» **What you will do**:
Within the records below is a range that opens at the line with "Given: Click the South" and closes at the line with "Click the cmodel 14-Jul-2005 timestamp text". Return that range word for word, both ends included, and only that range.

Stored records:
━━━━━━━━━━

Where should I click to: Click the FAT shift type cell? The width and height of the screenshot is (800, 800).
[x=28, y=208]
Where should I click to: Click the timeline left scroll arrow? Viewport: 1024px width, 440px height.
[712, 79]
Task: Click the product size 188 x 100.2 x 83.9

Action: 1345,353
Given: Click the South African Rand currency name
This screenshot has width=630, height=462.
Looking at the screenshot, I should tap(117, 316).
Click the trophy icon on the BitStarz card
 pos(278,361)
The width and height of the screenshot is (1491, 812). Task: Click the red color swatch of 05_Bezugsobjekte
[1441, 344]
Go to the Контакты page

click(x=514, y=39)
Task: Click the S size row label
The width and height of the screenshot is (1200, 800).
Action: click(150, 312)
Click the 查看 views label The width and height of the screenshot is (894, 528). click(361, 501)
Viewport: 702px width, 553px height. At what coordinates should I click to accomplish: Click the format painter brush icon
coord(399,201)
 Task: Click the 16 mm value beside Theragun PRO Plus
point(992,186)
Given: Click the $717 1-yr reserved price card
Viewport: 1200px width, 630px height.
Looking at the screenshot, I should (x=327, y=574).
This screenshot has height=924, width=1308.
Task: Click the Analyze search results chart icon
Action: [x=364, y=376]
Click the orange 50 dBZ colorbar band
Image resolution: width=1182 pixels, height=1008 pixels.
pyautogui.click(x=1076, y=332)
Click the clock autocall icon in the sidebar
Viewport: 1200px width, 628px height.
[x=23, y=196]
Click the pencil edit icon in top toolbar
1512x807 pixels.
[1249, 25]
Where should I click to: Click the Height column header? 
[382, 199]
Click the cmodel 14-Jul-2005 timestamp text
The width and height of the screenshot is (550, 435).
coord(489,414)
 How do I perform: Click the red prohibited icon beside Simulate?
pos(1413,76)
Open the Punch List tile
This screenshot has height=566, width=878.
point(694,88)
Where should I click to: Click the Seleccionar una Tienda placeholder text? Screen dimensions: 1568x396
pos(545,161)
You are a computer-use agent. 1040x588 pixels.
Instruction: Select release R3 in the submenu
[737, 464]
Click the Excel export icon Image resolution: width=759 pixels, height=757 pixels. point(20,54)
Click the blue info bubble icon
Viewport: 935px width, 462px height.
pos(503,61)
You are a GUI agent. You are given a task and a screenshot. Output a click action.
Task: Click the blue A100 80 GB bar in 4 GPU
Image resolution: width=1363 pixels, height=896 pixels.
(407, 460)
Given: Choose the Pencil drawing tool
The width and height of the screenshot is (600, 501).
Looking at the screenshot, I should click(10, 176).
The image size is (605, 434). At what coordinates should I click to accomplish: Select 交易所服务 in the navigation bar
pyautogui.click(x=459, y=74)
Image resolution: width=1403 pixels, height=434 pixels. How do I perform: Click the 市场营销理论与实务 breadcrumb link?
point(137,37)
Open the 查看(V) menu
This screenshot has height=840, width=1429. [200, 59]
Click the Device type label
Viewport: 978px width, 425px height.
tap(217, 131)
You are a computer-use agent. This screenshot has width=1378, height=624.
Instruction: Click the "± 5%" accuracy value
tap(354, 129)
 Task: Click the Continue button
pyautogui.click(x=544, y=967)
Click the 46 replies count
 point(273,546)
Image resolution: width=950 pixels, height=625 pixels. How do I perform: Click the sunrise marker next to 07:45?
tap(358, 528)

━━━━━━━━━━

» **Response area**:
Given: Click the South African Rand currency name
This screenshot has width=630, height=462.
Looking at the screenshot, I should tap(117, 316).
Click the trophy icon on the BitStarz card
 pos(278,361)
The width and height of the screenshot is (1491, 812). Task: Click the red color swatch of 05_Bezugsobjekte
[1441, 344]
Go to the Контакты page

click(x=514, y=39)
Task: Click the S size row label
The width and height of the screenshot is (1200, 800).
Action: click(150, 312)
Click the 查看 views label The width and height of the screenshot is (894, 528). click(361, 501)
Viewport: 702px width, 553px height. At what coordinates should I click to accomplish: Click the format painter brush icon
coord(399,201)
 Task: Click the 16 mm value beside Theragun PRO Plus
point(992,186)
Given: Click the $717 1-yr reserved price card
Viewport: 1200px width, 630px height.
Looking at the screenshot, I should (x=327, y=574).
This screenshot has height=924, width=1308.
Task: Click the Analyze search results chart icon
Action: [x=364, y=376]
Click the orange 50 dBZ colorbar band
Image resolution: width=1182 pixels, height=1008 pixels.
pyautogui.click(x=1076, y=332)
Click the clock autocall icon in the sidebar
Viewport: 1200px width, 628px height.
[x=23, y=196]
Click the pencil edit icon in top toolbar
1512x807 pixels.
[1249, 25]
Where should I click to: Click the Height column header? 
[382, 199]
Click the cmodel 14-Jul-2005 timestamp text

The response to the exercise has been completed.